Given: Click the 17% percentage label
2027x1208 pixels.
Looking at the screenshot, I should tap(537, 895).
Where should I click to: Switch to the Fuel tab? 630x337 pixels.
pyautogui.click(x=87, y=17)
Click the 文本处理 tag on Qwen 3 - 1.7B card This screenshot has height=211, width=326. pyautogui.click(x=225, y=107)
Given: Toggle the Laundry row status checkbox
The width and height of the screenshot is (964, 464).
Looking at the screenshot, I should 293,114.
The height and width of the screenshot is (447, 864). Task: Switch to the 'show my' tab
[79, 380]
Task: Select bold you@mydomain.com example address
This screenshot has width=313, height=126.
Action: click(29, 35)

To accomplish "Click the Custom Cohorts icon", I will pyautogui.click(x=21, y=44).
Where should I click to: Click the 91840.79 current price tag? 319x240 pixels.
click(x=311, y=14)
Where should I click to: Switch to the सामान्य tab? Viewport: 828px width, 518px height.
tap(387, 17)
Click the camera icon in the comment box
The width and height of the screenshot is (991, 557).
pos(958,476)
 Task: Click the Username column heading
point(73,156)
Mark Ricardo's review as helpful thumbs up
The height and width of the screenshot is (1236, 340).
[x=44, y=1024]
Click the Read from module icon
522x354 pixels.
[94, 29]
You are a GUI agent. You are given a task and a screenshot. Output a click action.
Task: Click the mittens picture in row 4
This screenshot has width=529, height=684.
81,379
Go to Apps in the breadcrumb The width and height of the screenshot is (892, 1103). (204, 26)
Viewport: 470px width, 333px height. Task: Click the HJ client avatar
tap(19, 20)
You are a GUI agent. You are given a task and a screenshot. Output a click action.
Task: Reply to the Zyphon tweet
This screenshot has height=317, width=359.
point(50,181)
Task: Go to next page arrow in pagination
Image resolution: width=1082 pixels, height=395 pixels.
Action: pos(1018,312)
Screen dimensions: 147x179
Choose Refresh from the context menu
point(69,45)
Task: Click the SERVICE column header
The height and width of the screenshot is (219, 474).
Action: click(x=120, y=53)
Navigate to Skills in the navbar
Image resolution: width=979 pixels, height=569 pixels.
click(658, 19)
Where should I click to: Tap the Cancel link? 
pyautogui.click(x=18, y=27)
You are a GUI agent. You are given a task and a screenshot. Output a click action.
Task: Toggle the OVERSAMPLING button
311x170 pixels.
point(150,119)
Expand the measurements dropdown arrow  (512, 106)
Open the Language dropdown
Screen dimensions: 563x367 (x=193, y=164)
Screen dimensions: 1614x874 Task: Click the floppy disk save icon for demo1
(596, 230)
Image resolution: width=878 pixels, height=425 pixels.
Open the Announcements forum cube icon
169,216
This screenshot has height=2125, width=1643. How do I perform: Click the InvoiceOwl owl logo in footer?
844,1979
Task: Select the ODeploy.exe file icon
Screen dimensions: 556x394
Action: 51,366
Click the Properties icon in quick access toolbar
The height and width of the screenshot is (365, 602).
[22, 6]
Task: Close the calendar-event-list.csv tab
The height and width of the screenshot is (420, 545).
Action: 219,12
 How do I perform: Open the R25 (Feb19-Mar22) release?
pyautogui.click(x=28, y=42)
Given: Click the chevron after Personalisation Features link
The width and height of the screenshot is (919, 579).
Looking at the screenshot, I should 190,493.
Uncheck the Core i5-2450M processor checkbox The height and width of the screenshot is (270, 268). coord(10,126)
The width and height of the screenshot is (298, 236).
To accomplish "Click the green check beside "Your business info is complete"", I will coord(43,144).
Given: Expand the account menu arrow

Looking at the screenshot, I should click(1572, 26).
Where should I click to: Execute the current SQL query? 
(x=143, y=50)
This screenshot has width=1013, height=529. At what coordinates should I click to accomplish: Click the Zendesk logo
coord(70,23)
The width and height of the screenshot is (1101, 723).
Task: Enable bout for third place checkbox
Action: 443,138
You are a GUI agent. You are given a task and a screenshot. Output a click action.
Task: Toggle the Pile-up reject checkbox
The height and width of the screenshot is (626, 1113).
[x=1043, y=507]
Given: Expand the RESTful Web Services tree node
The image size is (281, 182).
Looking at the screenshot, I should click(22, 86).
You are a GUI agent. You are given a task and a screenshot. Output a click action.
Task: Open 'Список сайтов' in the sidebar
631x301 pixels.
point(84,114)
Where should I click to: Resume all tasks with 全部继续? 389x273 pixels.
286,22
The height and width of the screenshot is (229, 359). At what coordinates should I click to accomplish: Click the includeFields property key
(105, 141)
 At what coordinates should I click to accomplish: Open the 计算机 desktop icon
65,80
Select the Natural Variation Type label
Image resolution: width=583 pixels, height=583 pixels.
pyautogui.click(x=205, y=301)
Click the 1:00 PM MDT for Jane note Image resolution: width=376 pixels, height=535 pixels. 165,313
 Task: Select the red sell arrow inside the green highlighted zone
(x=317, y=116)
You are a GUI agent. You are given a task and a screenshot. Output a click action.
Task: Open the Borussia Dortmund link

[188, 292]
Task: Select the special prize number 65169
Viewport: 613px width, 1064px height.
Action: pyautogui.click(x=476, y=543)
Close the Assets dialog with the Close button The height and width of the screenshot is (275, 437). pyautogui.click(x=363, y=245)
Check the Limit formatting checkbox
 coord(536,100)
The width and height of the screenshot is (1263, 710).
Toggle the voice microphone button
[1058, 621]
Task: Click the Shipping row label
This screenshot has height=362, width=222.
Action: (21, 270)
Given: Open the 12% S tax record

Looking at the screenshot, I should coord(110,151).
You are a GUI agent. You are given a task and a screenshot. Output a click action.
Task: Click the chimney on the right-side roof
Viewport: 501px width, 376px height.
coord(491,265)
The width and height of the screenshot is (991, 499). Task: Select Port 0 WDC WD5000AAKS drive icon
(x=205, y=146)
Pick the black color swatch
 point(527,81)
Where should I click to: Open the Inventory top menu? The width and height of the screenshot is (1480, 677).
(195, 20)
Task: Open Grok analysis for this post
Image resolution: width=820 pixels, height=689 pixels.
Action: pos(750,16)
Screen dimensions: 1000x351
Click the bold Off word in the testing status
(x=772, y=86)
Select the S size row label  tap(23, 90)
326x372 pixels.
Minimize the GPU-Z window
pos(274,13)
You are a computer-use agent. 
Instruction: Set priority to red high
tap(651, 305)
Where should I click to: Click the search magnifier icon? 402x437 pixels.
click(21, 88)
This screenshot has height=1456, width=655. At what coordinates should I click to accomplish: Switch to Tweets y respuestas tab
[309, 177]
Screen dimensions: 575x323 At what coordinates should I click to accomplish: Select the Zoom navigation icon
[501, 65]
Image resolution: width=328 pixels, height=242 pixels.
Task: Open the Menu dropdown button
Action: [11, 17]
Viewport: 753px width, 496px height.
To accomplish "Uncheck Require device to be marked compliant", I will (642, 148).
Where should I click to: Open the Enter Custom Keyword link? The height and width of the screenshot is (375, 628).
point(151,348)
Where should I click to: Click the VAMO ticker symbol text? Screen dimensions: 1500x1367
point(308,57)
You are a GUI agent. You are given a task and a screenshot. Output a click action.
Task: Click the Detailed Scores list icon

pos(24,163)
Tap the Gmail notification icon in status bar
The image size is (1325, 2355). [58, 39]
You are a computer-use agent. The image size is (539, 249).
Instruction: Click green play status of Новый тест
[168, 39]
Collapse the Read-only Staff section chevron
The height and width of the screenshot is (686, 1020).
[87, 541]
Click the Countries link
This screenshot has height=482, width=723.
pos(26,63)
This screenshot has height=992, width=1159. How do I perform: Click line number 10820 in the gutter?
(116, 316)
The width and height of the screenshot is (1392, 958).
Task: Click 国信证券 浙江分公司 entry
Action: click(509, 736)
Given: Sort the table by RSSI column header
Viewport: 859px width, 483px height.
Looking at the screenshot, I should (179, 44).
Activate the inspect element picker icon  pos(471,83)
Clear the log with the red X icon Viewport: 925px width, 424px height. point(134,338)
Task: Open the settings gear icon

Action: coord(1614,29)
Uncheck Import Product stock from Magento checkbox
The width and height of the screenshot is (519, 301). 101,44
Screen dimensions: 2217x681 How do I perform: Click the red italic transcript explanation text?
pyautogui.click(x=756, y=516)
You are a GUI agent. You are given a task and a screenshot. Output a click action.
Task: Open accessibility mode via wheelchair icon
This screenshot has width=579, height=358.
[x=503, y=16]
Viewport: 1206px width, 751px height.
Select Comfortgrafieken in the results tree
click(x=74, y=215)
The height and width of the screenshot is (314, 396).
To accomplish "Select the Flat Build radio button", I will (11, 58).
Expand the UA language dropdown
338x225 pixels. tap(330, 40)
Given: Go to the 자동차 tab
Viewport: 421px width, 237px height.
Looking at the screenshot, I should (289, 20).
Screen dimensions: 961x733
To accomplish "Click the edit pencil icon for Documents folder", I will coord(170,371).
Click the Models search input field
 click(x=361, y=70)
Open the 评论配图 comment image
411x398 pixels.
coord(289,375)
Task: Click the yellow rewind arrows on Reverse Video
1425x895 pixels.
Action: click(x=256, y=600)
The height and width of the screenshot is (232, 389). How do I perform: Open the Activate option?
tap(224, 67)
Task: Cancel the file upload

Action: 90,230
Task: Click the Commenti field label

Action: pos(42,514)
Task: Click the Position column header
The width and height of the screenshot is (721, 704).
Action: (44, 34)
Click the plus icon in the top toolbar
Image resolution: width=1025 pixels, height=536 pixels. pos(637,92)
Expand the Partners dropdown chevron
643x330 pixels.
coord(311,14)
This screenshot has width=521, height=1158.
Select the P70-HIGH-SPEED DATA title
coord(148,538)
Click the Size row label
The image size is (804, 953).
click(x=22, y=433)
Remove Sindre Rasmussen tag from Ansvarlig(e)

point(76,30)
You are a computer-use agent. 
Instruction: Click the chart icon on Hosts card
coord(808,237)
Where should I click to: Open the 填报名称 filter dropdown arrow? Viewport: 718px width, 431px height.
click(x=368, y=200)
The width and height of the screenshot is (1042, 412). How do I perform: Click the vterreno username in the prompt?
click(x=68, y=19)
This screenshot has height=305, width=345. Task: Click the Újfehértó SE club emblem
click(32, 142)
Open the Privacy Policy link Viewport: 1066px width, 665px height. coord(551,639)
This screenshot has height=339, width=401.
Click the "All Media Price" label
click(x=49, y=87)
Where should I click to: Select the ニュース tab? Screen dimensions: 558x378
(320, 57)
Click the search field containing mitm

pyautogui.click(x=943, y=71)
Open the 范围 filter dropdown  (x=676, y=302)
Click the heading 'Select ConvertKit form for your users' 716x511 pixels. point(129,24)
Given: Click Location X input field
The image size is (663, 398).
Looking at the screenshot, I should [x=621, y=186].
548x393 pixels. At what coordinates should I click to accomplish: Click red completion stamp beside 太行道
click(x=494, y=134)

### ACTIVITY
Copy all lines from the material that hold "header".

### TASK RESPONSE
Task: Click the SERVICE column header
Given: Sort the table by RSSI column header
Task: Click the Position column header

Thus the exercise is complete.